To really do copper correctly, it should be cut in two or three foot lengths, annealed straight and stored in tubes. The tubes protect the copper from damage and it is ready to use straight from the tube.

Smoke I really like this straight strand idea!!! Why should we have to unbend a roll if it changes the composition of the copper by doing so. Thus reducing the effectiveness of the annealing process. But who sells copper like this, I've never seen if anywhere? If I had I would have bought it.
 
Smoke I really like this straight strand idea!!! Why should we have to unbend a roll if it changes the composition of the copper by doing so. Thus reducing the effectiveness of the annealing process. But who sells copper like this, I've never seen if anywhere? If I had I would have bought it.

I too like the idea of straight storage. In my imagination, vendors don't sell it in tubes because of the ease of shipping the rolls.

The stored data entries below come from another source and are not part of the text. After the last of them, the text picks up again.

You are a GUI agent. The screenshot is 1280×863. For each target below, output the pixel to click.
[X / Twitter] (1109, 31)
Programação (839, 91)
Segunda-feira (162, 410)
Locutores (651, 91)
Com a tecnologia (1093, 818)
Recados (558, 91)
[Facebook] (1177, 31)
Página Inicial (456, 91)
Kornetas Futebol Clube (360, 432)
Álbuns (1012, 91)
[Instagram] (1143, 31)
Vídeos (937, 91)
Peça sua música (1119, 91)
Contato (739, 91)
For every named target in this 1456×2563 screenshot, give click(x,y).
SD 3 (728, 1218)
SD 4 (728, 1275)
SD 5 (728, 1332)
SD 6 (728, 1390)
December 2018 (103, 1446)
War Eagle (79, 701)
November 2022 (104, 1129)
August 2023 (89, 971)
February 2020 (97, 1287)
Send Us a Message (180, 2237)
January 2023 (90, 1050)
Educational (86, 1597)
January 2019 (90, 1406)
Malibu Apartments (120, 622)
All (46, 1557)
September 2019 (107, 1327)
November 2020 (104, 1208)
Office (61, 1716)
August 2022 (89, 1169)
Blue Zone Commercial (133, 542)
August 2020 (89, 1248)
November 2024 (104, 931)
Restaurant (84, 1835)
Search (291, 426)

I wonder if someone who has only been wiring, say, 5 years, would even notice the difference.
 
Hi All

Thanks for the thread Mac, I believe this can save lots of people lots of money.

My 2c.......FWIW

Find an open space in your yard, bundle up a few pages of newspaper, loosely coil up your copper wire and place on top of the newspaper.
Light the sucker up.....
Wait till the newspaper's almost burnt out and....

....sorry Smoke, have to disagree ;) :D ......

Hose the lot down so you don't burn your fingers.....
Done. :cool:

Just one thing, the thickest copper wire I can get is about 1mm, I assume you might need more heat with the thicker wire used (wish I had some!).

Most important thing: It's really that easy.... :cool:
 
I learned here that annealed hot copper, pretty much regardless of shape (wire, tubing, etc.) can be quenched with cold water without altering it's pliability or softness. I have always been under the impression, like Smoke, that letting it cool slowly was the preferred method. I did some research online and found in numerous places that it may even be preferred to quench it instead.
As it pertains to me and my frequent and laborious (NOT) annealing sessions, I likely wont change because I am in no hurry to anneal and wire immediately, and my experience has been positive after letting it cool slowly. And I think it may just be a waste of water. But I appreciate the links Poink.

I believe that if you dont think you can still learn new things every day, you may as well just cash in your chips. And I'm not ready to leave this casino! ;)
 
I learned here that annealed hot copper, pretty much regardless of shape (wire, tubing, etc.) can be quenched with cold water without altering it's pliability or softness. I have always been under the impression, like Smoke, that letting it cool slowly was the preferred method. I did some research online and found in numerous places that it may even be preferred to quench it instead.
As it pertains to me and my frequent and laborious (NOT) annealing sessions, I likely wont change because I am in no hurry to anneal and wire immediately, and my experience has been positive after letting it cool slowly. And I think it may just be a waste of water. But I appreciate the links Poink.

I believe that if you dont think you can still learn new things every day, you may as well just cash in your chips. And I'm not ready to leave this casino! ;)

Hmmm...no one gonna ask why copper is quenched?